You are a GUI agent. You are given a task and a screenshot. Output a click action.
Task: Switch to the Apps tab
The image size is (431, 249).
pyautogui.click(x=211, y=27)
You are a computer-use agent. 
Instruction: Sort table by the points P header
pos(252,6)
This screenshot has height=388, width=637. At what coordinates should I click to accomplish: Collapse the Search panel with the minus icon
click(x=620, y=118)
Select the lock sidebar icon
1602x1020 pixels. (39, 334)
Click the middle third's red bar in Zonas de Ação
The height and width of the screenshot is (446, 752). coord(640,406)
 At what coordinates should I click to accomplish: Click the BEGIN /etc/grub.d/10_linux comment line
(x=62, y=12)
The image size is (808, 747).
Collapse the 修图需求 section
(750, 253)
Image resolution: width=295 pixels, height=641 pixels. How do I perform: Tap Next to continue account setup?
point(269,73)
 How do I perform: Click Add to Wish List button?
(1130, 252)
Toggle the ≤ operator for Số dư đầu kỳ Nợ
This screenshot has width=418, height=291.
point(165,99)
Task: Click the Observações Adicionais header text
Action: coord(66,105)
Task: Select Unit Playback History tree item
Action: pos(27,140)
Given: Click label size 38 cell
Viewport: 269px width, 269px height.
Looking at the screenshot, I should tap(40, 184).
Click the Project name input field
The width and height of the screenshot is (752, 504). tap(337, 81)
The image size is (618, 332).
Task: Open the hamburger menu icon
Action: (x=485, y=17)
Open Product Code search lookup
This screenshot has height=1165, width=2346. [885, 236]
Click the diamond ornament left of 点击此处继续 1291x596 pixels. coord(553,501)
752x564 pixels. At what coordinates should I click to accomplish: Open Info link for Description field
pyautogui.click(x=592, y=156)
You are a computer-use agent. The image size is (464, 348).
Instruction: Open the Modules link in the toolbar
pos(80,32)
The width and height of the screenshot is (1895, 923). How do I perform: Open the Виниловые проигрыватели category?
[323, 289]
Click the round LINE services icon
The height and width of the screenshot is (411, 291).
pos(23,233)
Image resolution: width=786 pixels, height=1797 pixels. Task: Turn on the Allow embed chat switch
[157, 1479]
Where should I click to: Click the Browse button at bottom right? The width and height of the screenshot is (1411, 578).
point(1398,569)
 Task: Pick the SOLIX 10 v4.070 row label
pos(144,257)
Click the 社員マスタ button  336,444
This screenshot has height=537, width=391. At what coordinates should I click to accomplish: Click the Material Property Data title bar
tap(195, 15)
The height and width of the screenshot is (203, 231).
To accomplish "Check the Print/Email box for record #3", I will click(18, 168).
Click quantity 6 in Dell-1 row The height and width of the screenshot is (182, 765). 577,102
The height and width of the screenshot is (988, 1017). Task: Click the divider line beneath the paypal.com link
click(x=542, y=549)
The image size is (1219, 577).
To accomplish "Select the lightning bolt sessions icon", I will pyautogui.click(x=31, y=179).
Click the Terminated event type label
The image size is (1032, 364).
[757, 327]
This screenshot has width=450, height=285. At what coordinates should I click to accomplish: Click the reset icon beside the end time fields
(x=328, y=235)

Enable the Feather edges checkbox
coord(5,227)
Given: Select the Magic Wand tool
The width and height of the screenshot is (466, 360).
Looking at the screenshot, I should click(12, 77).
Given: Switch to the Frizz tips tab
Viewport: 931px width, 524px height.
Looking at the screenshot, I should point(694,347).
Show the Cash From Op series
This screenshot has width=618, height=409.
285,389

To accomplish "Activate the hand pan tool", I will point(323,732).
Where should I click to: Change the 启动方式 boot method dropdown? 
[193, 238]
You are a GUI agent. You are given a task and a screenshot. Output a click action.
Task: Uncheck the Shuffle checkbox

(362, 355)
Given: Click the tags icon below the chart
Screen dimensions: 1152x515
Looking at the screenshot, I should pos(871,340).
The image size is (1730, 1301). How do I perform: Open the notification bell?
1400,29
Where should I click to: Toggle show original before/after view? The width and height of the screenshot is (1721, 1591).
# # # # #
- _What you should do_
Reproduce all of the items above verbatim, line for line.

- _Solution to this problem_
You are a GUI agent. You are given a task and a screenshot. Output a click action.
Task: Switch to the Apps tab
The image size is (431, 249).
pyautogui.click(x=211, y=27)
You are a computer-use agent. 
Instruction: Sort table by the points P header
pos(252,6)
This screenshot has height=388, width=637. At what coordinates should I click to accomplish: Collapse the Search panel with the minus icon
click(x=620, y=118)
Select the lock sidebar icon
1602x1020 pixels. (39, 334)
Click the middle third's red bar in Zonas de Ação
The height and width of the screenshot is (446, 752). coord(640,406)
 At what coordinates should I click to accomplish: Click the BEGIN /etc/grub.d/10_linux comment line
(x=62, y=12)
The image size is (808, 747).
Collapse the 修图需求 section
(750, 253)
Image resolution: width=295 pixels, height=641 pixels. How do I perform: Tap Next to continue account setup?
point(269,73)
 How do I perform: Click Add to Wish List button?
(1130, 252)
Toggle the ≤ operator for Số dư đầu kỳ Nợ
This screenshot has width=418, height=291.
point(165,99)
Task: Click the Observações Adicionais header text
Action: coord(66,105)
Task: Select Unit Playback History tree item
Action: pos(27,140)
Given: Click label size 38 cell
Viewport: 269px width, 269px height.
Looking at the screenshot, I should tap(40, 184).
Click the Project name input field
The width and height of the screenshot is (752, 504). tap(337, 81)
The image size is (618, 332).
Task: Open the hamburger menu icon
Action: (x=485, y=17)
Open Product Code search lookup
This screenshot has height=1165, width=2346. [885, 236]
Click the diamond ornament left of 点击此处继续 1291x596 pixels. coord(553,501)
752x564 pixels. At what coordinates should I click to accomplish: Open Info link for Description field
pyautogui.click(x=592, y=156)
You are a computer-use agent. The image size is (464, 348).
Instruction: Open the Modules link in the toolbar
pos(80,32)
The width and height of the screenshot is (1895, 923). How do I perform: Open the Виниловые проигрыватели category?
[323, 289]
Click the round LINE services icon
The height and width of the screenshot is (411, 291).
pos(23,233)
Image resolution: width=786 pixels, height=1797 pixels. Task: Turn on the Allow embed chat switch
[157, 1479]
Where should I click to: Click the Browse button at bottom right? The width and height of the screenshot is (1411, 578).
point(1398,569)
 Task: Pick the SOLIX 10 v4.070 row label
pos(144,257)
Click the 社員マスタ button  336,444
This screenshot has height=537, width=391. At what coordinates should I click to accomplish: Click the Material Property Data title bar
tap(195, 15)
The height and width of the screenshot is (203, 231).
To accomplish "Check the Print/Email box for record #3", I will click(18, 168).
Click quantity 6 in Dell-1 row The height and width of the screenshot is (182, 765). 577,102
The height and width of the screenshot is (988, 1017). Task: Click the divider line beneath the paypal.com link
click(x=542, y=549)
The image size is (1219, 577).
To accomplish "Select the lightning bolt sessions icon", I will pyautogui.click(x=31, y=179).
Click the Terminated event type label
The image size is (1032, 364).
[757, 327]
This screenshot has width=450, height=285. At what coordinates should I click to accomplish: Click the reset icon beside the end time fields
(x=328, y=235)

Enable the Feather edges checkbox
coord(5,227)
Given: Select the Magic Wand tool
The width and height of the screenshot is (466, 360).
Looking at the screenshot, I should click(12, 77).
Given: Switch to the Frizz tips tab
Viewport: 931px width, 524px height.
Looking at the screenshot, I should point(694,347).
Show the Cash From Op series
This screenshot has width=618, height=409.
285,389

To accomplish "Activate the hand pan tool", I will point(323,732).
Where should I click to: Change the 启动方式 boot method dropdown? 
[193, 238]
You are a GUI agent. You are given a task and a screenshot. Output a click action.
Task: Uncheck the Shuffle checkbox

(362, 355)
Given: Click the tags icon below the chart
Screen dimensions: 1152x515
Looking at the screenshot, I should pos(871,340).
The image size is (1730, 1301). How do I perform: Open the notification bell?
1400,29
Where should I click to: Toggle show original before/after view? The width and height of the screenshot is (1721, 1591).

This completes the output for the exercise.